SELECTION:
Question

For the function F(x) = 2x^2-31x-51, where is the function increasing and positive? ( for all X values greater than what number )

Answer 1

ANSWER
$x \: > \: 17$

EXPLANATION

The given function is

$f(x) = 2 {x}^{2} - 31x - 51$
Let us split the middle term to get,

$f(x) = 2 {x}^{2} -34x + 3x- 51$

We factor to obtain,

$f(x) = 2x(x - 17) -+3(x - 17)$

$f(x) = (2x -+3)(x -17)$

Let us find the zeros of f(x),

$(2x +3)(x - 17) = 0$

Either

$2x +3 = 0 \: or \: x - 17 = 0$
$x = -\frac{3}{2} \: or \: x = 17$

We need to find the x-value of the vertex, which is the midpoint of the x-intercepts.

This gives us,

$\frac{- \frac{3}{2} + 17}{2} = 7.75$
Hence the axis of symmetry of the parabola has equation,

$x = 7.75$

Since the given function has minimum turning point, it will decrease and then increase.

The function will be increasing for
$x \: > \: 7.75$

The function will be increasing and positive for
$x \: > \: 17$

GIVEN RECORDS:
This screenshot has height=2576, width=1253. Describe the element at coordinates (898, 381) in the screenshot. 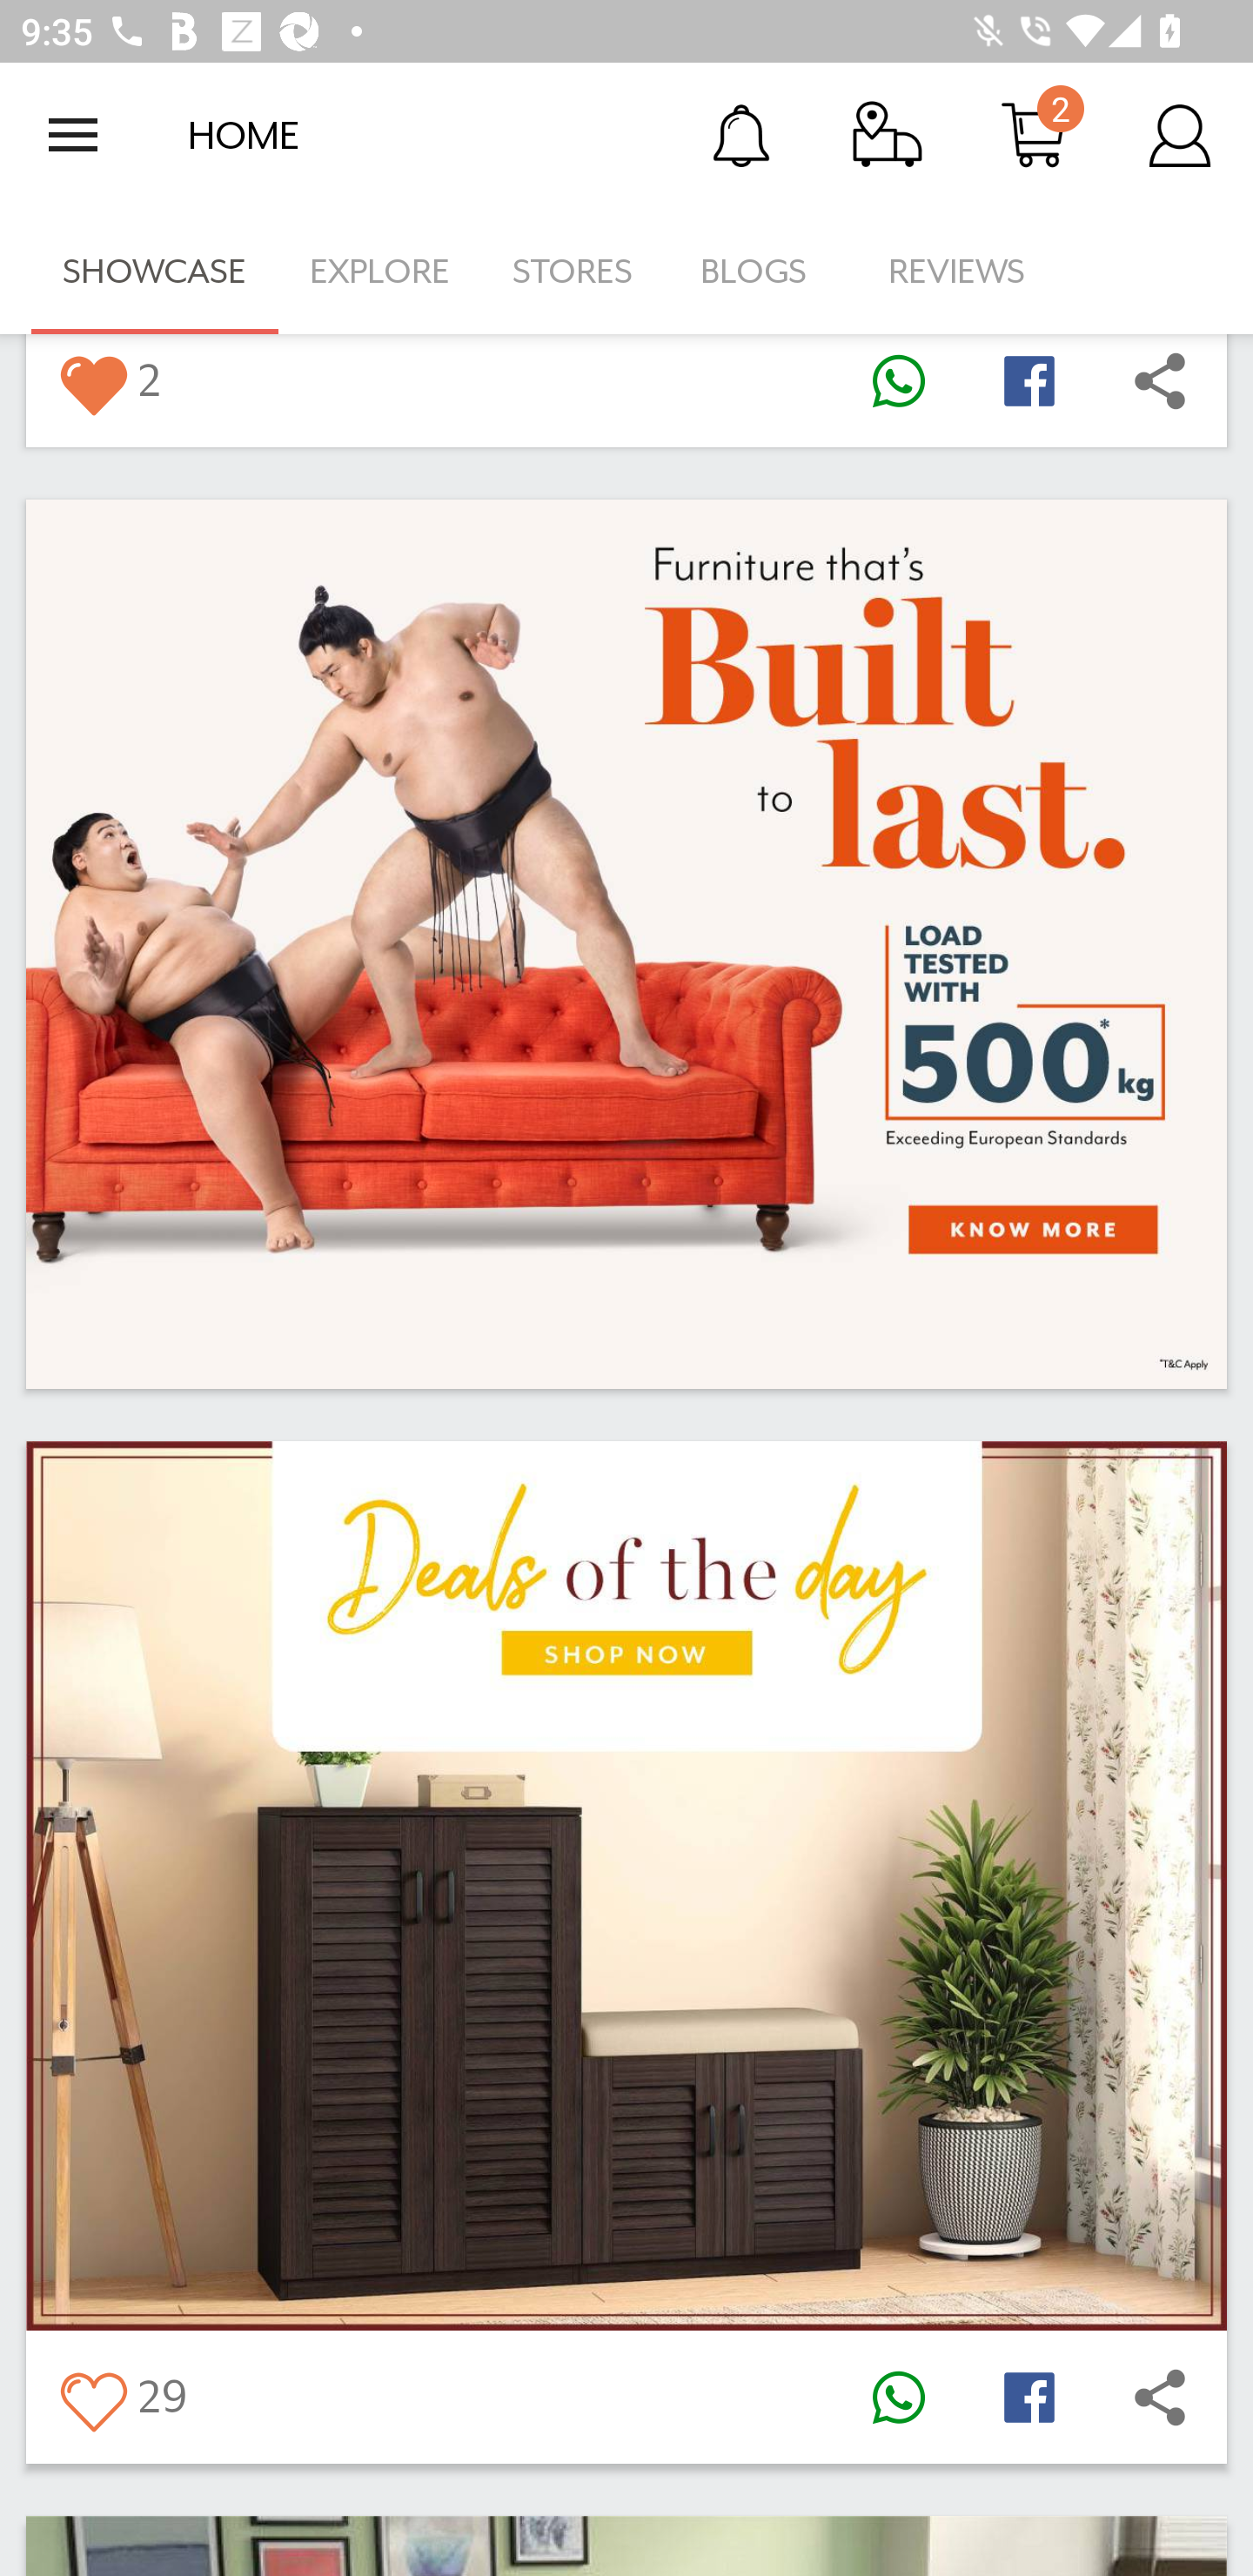

I see `` at that location.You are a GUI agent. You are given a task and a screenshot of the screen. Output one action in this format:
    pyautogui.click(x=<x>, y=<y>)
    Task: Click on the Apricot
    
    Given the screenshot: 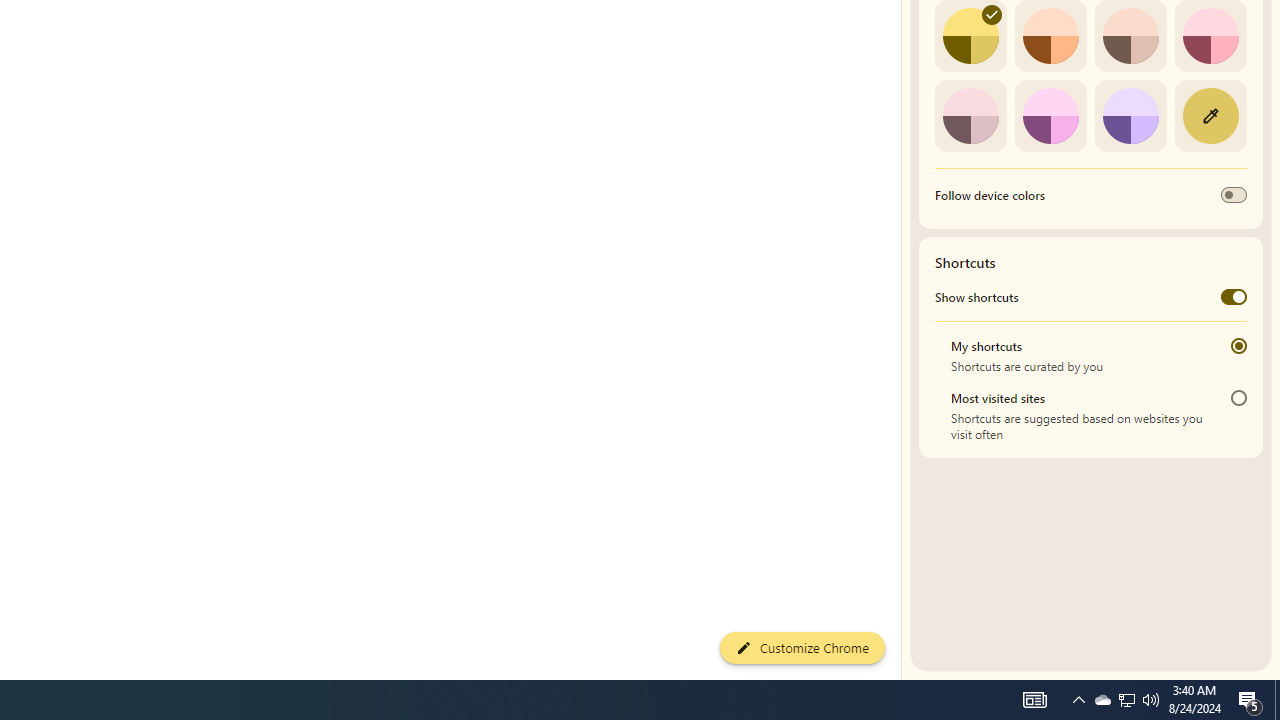 What is the action you would take?
    pyautogui.click(x=1130, y=36)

YOUR TASK: Could you return, word for word, the passage of the quadratic solution from "Let us find" to "of the x-intercepts."?

ANSWER:
Let us find the zeros of f(x),

$(2x +3)(x - 17) = 0$

Either

$2x +3 = 0 \: or \: x - 17 = 0$
$x = -\frac{3}{2} \: or \: x = 17$

We need to find the x-value of the vertex, which is the midpoint of the x-intercepts.